Pantauan langsung awak media ini, setelah dihadang, iring-iringan mobil yang diketahui didalamnya juga terdapat mobil Pj Bupati Flotim, Doris Alexander Rihi, langsung berputar arah dan meninggalkan masa aksi yang sudah menunggu kedatangan Pj Gubernur NTT saat itu persis didepan rujab Bupati Flotim.

Salah satu tuntutan dari masa aksi yaitu meminta Pj Gubernur NTT, Ayodhia Kelake untuk segera mencopot Doris Alexander Rihi dari Jabatannya sebagai Pj Bupati Flores Timur.

Orator Aksi Kanisius Ratu Soge yang kerap disapa bung Kanis mengatakan, dua tahun lebih kepemimpinan Pj Bupati Flotim, Doris Rihi, semakin membuka tabir bagaimana kedudukan kapitalis birokrat yang nyatanya tak mampu menyelamatkan nasib rakyat dari belenggu dan tindasan.

“Bukannya mengurangi atau perbaikan nasib rakyat, tetapi dibawah kepemimpinan Doris Rihi semakin melipat gandakan kemerosotan hidup bagi rakyat, untuk itu kami minta Pj Gubernur NTT yang merupakan putra asli lewotanah Flores Timur yang untuk segera mencopot Pj Bupati Doris Rihi dan menggantikan dengan Penjabat yang lebih berkompeten,” ujarnya.

Selain itu tambah Bung Kanis, kebijakan seperti tidak membayar hak nakes RS dr.
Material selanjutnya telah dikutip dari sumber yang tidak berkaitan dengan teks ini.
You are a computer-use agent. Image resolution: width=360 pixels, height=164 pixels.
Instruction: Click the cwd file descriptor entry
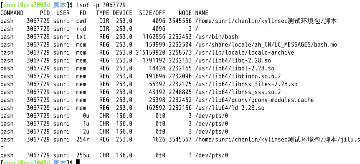point(81,21)
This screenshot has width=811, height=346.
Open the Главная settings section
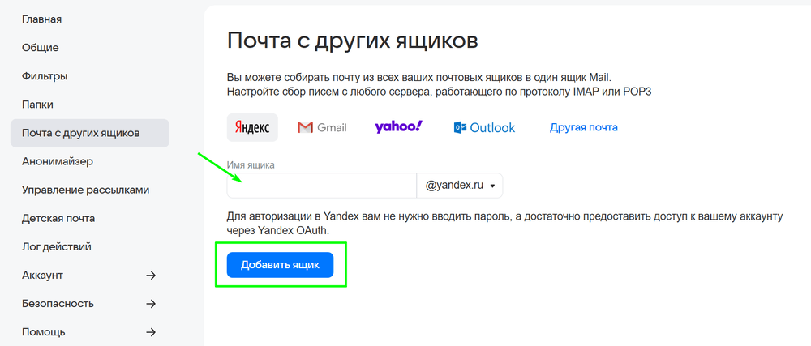(42, 19)
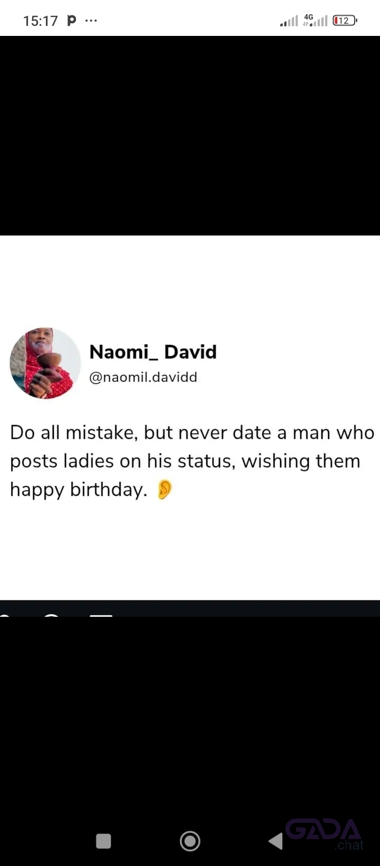Tap the 'Do all mistake' post text

coord(192,461)
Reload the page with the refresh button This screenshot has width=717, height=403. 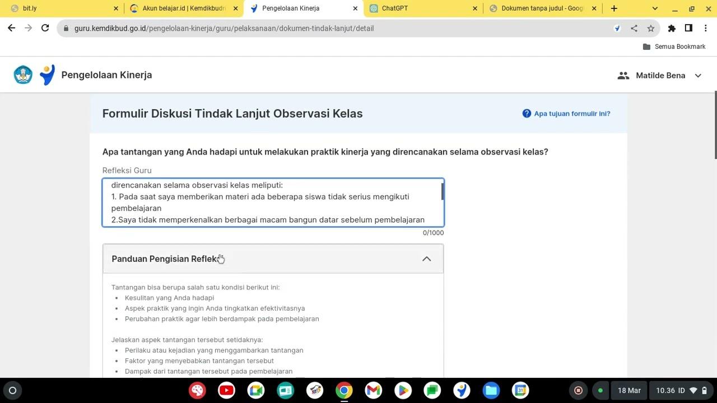click(x=45, y=28)
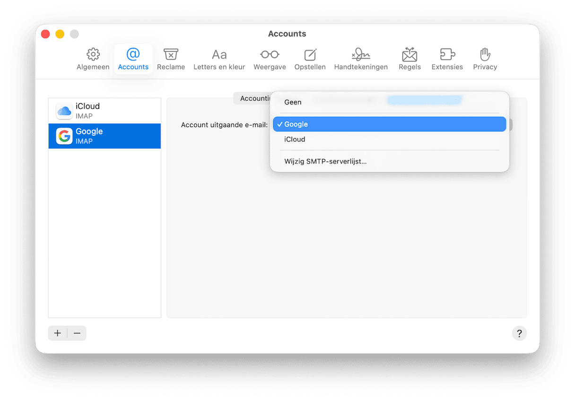Select the Google IMAP account
The height and width of the screenshot is (400, 575).
point(104,136)
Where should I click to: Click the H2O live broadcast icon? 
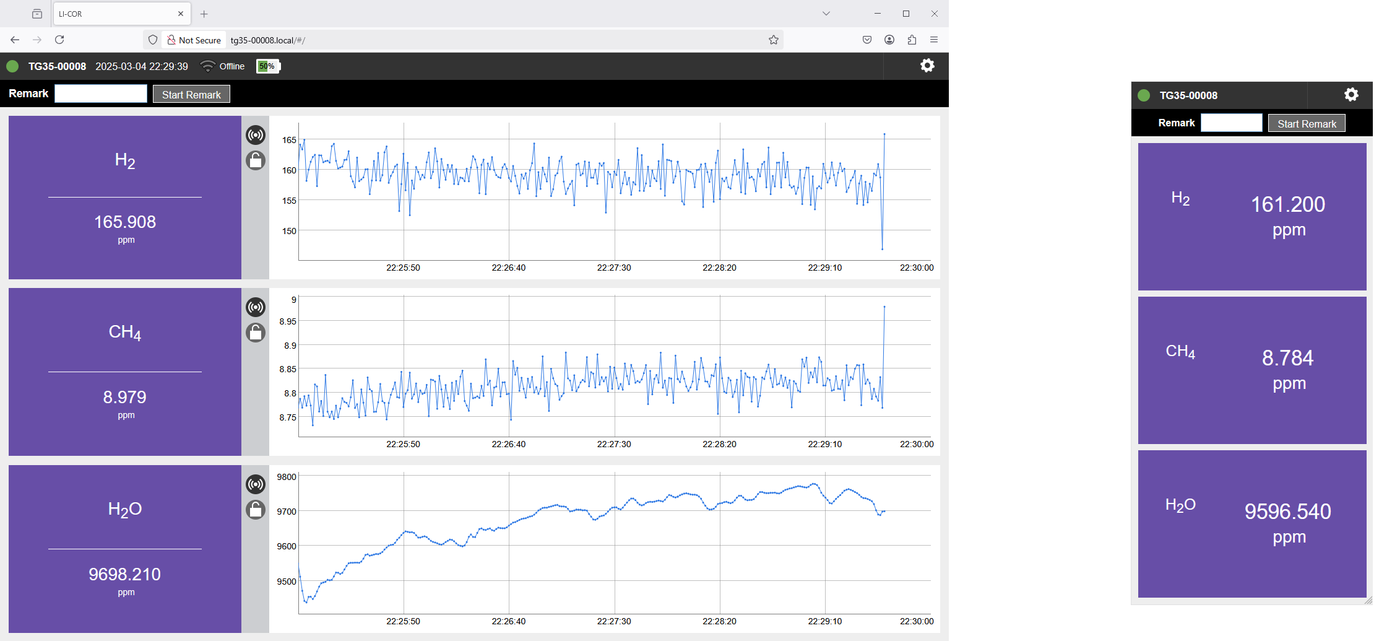tap(256, 484)
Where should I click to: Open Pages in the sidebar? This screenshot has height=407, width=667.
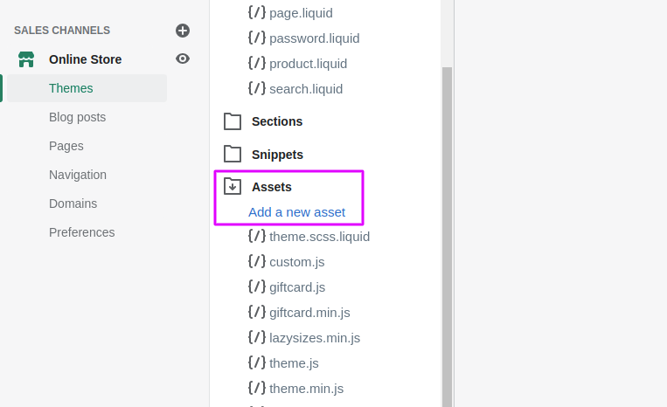(x=66, y=146)
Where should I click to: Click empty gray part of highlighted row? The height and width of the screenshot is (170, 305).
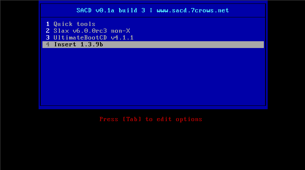click(183, 45)
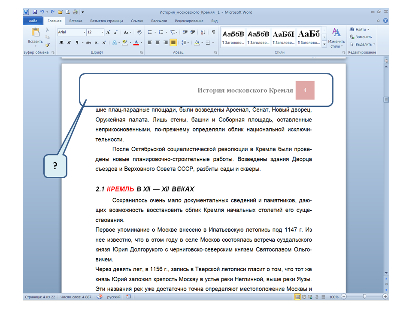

H. Fernandez Larantuka atas jasa pelayanan Covid 19 sejumlah 5,7 M, dan memberhentikan 819 tenaga kontrak tanpa alasan yang jelas menunjukan bahwa Doris Rihi memiliki sifat arogansi yang sangat tinggi dan tidak memiliki kepedulian sedikitpun terhadap masyarakat di Flores Timur.

“Saat kunjungan kerja ke desa, bapak Pj Bupati kita ini selalu berkoar-koar mengatakan bahwa dirinya sangat peduli dengan Lewotanah Flotim, tetapi hampir semua kebijakannya yang di buat malah menyengsarakan masyarakat,” imbuhnya.
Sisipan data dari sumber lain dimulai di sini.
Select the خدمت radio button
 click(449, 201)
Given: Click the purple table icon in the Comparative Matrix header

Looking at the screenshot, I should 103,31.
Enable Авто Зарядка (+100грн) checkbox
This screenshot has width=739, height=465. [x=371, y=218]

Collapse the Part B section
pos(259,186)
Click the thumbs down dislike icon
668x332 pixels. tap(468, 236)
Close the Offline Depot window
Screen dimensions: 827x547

Berikut peryataan sikap dari Aliansi Masyarakat Pemerhati Flores Timur :

1. Segera bayar hak nakes
2. berikan kompensasi bagi tenga kontrak yang dipecat secara sepihak
3. pecat dan perbaiki kinerja kerja askab Flores timur
4. segera atasi krisi air bersih di wilayah Kabupaten Flores Timur
5.selesaikan seluruh persoalan infrastuktur di flores Timur.
6 segera hentikan proses pansel sekertaris daerah Flores timur dan fokus untuk segera
merapikan sistem birokrasi dengan tidak membiarkan dinas- dinas berjalan tanpa dipimpin oleh
seorang kepala dinas.
7. Menuntut Gubernur NTT untuk mengembalikan aset daerah yang ditarik menjadi aset propinsi
untuk dikelola kembali oleh pemda flores Timur karena merupakan salah satu sumber PAD
dalam hal ini aset-aset yang ada di PPI Amangarapati
8. menuntut agar Pj. Bupati menghentikan perjalanan dinas yang memakan anggaran besar tetapi
tidak memberikan dampak positif bagi masyarakat Flores Timur.
7. Jika tuntutan ini tidak direalisasikan maka akan dilakukan aksi pendudukan di kantor Bupati dan Kantor DPRD sekaligus menuntut mendagri untuk segera mencopot Penjabat Bupati.***(Ell).